Implementation of Text to Speech alongside Hotword Detection in SUSI Android App

In this blog post, we’ll be learning about how to implement Text to speech. Now you may be wondering that what is so difficult in implementing text to speech. One can easily find many tutorials on that and can easily look at the official documentation of TTS but there’s a catch here. In this blog post I’ll be telling about how to implement Text to Speech alongside Hotword Detection.

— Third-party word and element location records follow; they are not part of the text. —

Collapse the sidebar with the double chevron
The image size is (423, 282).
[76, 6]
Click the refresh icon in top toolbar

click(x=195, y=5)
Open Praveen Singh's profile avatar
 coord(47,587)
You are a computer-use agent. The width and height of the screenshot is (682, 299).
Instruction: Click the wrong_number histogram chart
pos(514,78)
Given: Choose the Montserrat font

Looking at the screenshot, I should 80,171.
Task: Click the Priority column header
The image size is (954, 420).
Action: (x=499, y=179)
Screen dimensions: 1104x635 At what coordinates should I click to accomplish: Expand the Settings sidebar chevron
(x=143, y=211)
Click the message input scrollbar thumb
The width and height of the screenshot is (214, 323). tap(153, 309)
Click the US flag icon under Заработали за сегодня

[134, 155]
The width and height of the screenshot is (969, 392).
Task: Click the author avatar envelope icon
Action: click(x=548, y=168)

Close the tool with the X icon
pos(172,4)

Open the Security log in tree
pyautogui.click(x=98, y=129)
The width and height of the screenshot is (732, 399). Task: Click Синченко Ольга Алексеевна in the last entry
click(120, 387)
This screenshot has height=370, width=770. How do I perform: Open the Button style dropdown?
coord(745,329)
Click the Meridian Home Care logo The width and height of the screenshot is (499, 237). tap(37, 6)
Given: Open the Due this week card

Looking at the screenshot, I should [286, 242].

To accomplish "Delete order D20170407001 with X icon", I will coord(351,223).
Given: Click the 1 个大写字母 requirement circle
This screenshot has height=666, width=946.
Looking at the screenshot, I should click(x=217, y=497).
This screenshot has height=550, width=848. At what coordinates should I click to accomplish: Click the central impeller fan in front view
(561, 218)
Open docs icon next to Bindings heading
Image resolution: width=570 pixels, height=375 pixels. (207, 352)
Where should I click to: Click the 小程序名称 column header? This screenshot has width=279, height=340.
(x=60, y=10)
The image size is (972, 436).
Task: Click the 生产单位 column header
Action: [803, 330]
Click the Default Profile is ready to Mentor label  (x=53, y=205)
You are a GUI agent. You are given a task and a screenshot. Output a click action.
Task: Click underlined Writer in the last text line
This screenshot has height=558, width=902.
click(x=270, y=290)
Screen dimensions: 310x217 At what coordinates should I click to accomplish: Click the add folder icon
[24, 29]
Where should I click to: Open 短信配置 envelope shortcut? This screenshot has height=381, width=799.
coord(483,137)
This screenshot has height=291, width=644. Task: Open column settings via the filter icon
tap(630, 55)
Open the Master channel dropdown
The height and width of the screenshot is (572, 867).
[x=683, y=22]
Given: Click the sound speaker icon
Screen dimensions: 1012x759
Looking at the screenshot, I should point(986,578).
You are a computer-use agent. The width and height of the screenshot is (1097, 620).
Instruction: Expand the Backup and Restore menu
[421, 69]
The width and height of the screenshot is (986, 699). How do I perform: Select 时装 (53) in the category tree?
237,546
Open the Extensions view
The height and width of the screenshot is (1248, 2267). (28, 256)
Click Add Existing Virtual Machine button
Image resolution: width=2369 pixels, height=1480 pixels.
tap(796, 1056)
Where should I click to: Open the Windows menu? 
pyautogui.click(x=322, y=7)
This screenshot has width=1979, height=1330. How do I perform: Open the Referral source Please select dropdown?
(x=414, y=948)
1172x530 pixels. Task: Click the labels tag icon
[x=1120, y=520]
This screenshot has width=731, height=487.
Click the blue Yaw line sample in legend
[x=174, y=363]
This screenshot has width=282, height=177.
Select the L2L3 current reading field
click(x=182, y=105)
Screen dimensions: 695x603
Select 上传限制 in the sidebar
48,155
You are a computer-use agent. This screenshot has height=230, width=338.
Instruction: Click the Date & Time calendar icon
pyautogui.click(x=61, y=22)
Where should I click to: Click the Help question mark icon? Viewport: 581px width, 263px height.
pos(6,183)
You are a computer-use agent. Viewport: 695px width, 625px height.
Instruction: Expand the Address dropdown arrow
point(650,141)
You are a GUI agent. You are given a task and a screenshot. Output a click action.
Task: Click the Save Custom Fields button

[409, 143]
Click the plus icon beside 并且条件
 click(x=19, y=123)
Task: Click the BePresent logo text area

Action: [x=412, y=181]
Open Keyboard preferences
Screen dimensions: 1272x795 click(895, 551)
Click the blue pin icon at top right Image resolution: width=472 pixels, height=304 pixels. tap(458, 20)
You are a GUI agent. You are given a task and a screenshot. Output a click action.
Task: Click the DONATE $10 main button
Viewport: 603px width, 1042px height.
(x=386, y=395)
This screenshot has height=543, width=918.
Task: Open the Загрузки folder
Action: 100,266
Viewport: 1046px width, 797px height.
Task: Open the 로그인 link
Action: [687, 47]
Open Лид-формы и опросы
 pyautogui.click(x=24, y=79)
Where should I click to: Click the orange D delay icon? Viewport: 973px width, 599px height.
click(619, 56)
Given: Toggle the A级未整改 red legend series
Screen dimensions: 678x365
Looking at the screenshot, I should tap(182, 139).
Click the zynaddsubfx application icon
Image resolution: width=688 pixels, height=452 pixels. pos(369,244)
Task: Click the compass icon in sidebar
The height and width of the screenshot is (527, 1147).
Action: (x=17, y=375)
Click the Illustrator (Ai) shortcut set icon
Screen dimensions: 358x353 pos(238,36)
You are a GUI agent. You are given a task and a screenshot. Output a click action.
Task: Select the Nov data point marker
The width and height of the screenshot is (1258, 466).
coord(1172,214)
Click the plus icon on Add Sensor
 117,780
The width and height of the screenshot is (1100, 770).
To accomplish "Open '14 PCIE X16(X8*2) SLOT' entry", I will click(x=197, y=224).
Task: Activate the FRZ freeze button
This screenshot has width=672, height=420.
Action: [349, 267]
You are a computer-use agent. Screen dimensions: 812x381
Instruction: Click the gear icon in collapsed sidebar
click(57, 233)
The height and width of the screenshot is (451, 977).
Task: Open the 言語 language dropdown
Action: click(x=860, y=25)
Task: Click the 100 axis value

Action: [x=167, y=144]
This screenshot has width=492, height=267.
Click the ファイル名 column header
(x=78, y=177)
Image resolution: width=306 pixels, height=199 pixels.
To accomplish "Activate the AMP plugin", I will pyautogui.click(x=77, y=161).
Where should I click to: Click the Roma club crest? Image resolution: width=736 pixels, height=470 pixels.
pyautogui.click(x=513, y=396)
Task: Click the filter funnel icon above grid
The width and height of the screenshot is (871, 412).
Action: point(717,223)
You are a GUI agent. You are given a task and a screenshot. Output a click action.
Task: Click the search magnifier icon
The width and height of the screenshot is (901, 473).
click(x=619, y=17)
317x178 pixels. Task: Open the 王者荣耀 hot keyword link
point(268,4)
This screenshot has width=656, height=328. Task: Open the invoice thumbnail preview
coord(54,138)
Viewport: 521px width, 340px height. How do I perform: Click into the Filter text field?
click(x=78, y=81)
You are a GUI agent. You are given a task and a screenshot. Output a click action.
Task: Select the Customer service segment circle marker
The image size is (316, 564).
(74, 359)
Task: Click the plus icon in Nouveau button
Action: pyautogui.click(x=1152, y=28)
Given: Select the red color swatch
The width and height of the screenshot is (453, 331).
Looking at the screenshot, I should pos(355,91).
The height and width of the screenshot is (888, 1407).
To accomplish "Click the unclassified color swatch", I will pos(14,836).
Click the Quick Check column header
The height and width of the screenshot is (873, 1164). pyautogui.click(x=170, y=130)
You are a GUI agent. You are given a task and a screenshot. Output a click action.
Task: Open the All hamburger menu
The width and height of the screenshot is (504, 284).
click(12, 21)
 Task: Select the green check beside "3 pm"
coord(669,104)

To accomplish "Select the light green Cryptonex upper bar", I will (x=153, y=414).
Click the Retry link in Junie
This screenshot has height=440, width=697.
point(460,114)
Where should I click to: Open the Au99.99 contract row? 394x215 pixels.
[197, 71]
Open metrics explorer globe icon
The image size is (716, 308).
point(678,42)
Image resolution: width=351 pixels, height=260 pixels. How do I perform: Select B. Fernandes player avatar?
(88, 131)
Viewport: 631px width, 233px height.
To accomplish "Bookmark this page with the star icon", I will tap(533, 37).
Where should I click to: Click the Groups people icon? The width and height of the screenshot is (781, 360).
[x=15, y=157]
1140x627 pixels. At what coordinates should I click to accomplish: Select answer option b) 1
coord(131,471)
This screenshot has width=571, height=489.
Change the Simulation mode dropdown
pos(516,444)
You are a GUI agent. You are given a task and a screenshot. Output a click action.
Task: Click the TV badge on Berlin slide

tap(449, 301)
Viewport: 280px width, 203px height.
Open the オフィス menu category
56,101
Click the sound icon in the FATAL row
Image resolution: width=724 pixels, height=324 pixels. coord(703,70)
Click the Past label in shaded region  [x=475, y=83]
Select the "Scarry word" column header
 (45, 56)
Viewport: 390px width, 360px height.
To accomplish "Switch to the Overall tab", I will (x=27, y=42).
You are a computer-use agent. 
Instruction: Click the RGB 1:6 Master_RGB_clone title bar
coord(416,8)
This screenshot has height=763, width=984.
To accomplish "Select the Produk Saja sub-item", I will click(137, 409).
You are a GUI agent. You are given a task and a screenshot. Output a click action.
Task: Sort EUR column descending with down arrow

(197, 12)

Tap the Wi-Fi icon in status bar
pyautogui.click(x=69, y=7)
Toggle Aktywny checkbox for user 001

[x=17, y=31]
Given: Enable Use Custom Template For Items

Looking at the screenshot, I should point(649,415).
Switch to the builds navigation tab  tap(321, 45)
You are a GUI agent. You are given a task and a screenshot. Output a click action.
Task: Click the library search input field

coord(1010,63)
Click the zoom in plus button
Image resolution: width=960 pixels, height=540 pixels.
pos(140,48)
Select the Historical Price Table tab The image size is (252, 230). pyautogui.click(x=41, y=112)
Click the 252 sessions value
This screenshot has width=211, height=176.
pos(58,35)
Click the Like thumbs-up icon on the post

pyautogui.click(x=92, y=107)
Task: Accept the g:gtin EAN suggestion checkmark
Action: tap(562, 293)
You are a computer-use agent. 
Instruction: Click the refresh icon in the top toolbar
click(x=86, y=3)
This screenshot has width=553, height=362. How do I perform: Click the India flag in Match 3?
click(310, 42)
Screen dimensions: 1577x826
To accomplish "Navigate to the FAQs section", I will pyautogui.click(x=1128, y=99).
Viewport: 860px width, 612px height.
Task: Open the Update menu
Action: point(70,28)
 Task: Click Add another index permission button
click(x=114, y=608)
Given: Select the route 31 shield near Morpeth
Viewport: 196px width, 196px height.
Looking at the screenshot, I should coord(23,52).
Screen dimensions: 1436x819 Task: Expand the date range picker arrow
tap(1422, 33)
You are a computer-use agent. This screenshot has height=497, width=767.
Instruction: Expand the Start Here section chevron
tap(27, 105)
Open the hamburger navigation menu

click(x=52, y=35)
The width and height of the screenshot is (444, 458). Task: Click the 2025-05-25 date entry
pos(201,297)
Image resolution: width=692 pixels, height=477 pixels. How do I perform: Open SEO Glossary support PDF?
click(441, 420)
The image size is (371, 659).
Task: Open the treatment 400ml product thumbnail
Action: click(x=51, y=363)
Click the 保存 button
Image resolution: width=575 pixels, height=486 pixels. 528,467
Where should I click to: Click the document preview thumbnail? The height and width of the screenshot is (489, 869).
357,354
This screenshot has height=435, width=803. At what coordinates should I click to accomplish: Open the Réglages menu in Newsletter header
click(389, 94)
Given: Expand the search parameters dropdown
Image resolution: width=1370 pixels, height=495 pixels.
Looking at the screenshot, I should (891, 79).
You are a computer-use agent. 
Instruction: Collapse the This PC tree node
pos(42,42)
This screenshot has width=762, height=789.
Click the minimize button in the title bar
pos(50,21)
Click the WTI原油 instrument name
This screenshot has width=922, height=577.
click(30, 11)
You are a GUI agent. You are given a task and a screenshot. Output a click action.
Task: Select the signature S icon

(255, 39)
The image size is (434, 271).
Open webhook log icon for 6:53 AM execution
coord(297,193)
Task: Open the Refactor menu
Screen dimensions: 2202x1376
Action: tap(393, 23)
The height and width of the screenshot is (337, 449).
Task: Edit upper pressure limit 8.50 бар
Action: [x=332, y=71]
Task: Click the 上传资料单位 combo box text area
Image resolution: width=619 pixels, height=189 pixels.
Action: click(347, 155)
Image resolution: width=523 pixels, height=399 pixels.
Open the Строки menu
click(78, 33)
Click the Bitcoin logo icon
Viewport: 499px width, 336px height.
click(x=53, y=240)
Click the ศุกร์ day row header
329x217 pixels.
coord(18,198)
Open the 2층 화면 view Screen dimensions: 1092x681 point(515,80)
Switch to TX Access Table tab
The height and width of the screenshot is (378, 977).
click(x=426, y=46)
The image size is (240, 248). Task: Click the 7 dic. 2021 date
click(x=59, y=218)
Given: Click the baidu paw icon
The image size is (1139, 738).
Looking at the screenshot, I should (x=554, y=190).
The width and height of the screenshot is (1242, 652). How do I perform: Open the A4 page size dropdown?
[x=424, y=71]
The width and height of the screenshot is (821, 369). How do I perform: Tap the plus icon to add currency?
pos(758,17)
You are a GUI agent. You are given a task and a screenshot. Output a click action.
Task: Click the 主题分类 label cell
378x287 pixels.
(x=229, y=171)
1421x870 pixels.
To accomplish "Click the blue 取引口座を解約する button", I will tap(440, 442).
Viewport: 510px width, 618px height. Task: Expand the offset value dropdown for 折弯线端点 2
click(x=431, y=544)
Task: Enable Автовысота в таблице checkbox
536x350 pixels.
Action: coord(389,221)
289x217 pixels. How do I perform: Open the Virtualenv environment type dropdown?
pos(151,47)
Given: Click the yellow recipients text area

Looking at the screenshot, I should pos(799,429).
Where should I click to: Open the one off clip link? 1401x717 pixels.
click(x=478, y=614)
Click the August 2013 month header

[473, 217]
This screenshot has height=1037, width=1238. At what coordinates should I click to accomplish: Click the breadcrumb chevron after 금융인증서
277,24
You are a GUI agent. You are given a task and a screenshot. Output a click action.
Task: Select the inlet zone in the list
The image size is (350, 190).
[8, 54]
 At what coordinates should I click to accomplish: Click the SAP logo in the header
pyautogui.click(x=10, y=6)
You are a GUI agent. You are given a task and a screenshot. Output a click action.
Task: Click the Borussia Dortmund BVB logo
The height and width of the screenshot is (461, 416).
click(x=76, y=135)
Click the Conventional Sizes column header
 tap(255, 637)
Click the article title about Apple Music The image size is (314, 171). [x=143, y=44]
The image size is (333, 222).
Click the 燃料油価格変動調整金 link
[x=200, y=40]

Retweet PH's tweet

Let me give you a rough idea about how hotword detection works in SUSI Android App. For more details, read my other blog here on Hotword Detection. So, there is a constantly running background recording thread which detects when hotword is detected. Now, you may be thinking why do we need to stop that thread for text to speech. Well there are 2 reasons to do that:

  1. Recording while playing causing problems with mic and may crash the app.
  2. Suppose we even implement that but what will happen if the answer contains word “susi” in it. Now, the hotword will be detected because the speech output contained word “susi” in it (which is our hotword).

So, to avoid these problems we had to come up a way to stop hotword detection only for that particular time when SUSI is giving speech output and resume it back immediately when speech output is finished.

Let’s see how we did that.

Implementation

Check out this video to see how this work in the app

https://youtu.be/V9N6K4SzpXw

Initiating the TTS engine

The first task is to initiate the Text to speech engine. This process takes some time. So, it is done in the starting of app in a new handler.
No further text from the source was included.